バスと電車と足で行くひろしま山日記 遠征編 六甲山(ろっこうさん 兵庫県)

 

六甲山最高峰

6月になって少し時間が開いてしまいましたが、みなさまゴールデンウイークはどこの山に行かれましたか?広島でファミリー登山を楽しまれた方には、本連載の「GWに家族で登りたい広島の山7選」(https://hread.home-tv.co.jp/post-157333/)がお役に立ったならうれしいです。せっかくの大型連休、遠出して普段は行けない山にチャレンジした方も多いのではないでしょうか。筆者は関西で最も親しまれ、登られている山といってもいい六甲山に行ってきました。

▼今回利用した交通機関
行き)JR芦屋駅(芦屋駅までのルートは省略)
帰り)さくらやまなみバス(おとな片道610円)/有馬温泉・太閤橋(14:23)→(15:14)JR西宮駅
*西宮市HPさくらやまなみバス (https://www.nishi.or.jp/kotsu/sakurayamanamibus/index.html

六甲山_地図

 


六甲の大人気コースを行く


神戸市や阪神間の都市の北側に東西約30キロにわたって屏風のように立ち上がる六甲山系には、それこそ数えきれないほどの登山コースがある。その中でも最もポピュラーなのが、芦屋川を遡って高座(こうざ)の滝から入山し、ロックガーデンを経て風吹岩で有馬街道の一つ魚屋道(ととやみち)に合流、六甲最高峰(931メートル)に登り、北麓の有馬温泉に下山する(当然日帰り温泉付き)コースだ。せっかくなのでこの大人気コースを選んだ。
スタートはJR芦屋駅。北口から出て芦屋川沿いを上流に向かう。阪急芦屋川駅を過ぎて住宅街の坂をしばらく歩くと、「高座滝・ロックガーデン方面」と書かれた立派な看板が見えてくる。案内に従って「高座の滝道」を行く。住宅街を抜け、高座川沿いの道を歩いていくと「ロックガーデン」と書かれた建物の中に道が吸い込まれていく。このゲートのような建物が滝の茶屋(写真撮り忘れました)。NHKの番組「にっぽん百低山」で六甲山を紹介した際、ナビゲーター役の酒場詩人こと吉田類氏が、山登り前なのにおでんを食べていたお店だ。
茶屋を抜け、石段を登ると目の前に高座の滝が現れた。
落差10メートルほど、水量はそれほど多くはないが、花崗岩の岸壁を二段になって流れ落ちる様は絵になる。かつては修行の場でもあったそうだ。ほんの数メートル先に流れ落ちている様子をしばし観覧した。

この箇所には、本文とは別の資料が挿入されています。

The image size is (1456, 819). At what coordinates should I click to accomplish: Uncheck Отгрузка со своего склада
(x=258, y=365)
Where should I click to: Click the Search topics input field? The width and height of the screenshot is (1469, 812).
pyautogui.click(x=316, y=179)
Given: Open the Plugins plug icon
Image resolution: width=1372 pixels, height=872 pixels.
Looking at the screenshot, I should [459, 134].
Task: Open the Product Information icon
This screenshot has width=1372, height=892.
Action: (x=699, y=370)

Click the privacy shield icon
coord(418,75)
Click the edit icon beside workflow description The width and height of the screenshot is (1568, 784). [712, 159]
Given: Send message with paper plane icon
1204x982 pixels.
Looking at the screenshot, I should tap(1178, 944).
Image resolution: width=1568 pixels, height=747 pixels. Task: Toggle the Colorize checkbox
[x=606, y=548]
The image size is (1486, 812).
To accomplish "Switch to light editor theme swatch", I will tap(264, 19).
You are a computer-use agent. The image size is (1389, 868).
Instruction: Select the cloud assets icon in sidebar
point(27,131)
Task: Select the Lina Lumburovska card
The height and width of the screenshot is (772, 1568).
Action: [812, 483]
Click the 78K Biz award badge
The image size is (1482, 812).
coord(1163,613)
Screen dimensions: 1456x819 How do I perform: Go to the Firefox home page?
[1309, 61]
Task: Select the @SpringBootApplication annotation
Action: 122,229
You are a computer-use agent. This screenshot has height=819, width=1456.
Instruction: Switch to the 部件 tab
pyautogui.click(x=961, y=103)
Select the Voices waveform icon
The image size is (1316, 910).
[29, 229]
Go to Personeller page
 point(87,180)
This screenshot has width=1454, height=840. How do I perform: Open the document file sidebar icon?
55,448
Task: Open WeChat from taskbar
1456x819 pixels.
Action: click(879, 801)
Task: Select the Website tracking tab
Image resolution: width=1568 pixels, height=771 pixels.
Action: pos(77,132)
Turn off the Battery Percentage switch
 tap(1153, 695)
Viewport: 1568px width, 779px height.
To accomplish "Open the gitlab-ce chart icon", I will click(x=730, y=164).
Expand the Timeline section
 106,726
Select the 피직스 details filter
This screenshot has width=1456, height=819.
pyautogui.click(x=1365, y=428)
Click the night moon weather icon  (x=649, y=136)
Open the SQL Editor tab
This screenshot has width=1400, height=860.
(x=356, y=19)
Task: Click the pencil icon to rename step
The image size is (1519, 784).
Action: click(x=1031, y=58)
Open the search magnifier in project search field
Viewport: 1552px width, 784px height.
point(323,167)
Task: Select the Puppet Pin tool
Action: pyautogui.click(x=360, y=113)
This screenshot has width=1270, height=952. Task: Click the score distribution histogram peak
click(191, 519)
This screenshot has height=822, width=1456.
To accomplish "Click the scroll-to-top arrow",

住宅街にある登山口への道案内 住宅街にある登山口への道案内 高座の滝 高座の滝

ロックガーデン、名所を見逃す


高座の滝左手の斜面を登るとロックガーデンのエリアに入る。六甲山は近代登山発祥の地とされ、ロックガーデンは、登山家で国内のロッククライミングの草分けでもあった朝日新聞記者の藤木九三(ふじきくぞう 1887-1970)が命名した。のっけから険しい花崗岩の岩稜が連続し、岩登りのゲレンデだったというのもうなずける。それほど危険な個所はないが、3点支持(手足のうち3肢で体を支え、1肢だけ動かして次の手がかり、足がかりへ移動する岩登りの基本)は意識して登る。
メインルートの中央稜を登ったのだが、下調べが行き届いていなかったため、ロックガーデンのハイライトともいえる「万物相」を見逃してしまった。風雨にさらされて風化した柱状の花崗岩が林立する特異な景観だそうで、朝鮮半島の金剛山に似た地形があることから名付けられたのだという。「ピラーロック(柱石)」ともいわれるが、名前の元になった岩は1995年の阪神大震災で折れてしまったのだとか。下山後にネットで写真を見て後悔したが後の祭り。経験者向けの地獄谷ルート上にあるのだが、中央稜ルートから安全に見に行くこともできるらしい。関心のある方は検索してみて下さい。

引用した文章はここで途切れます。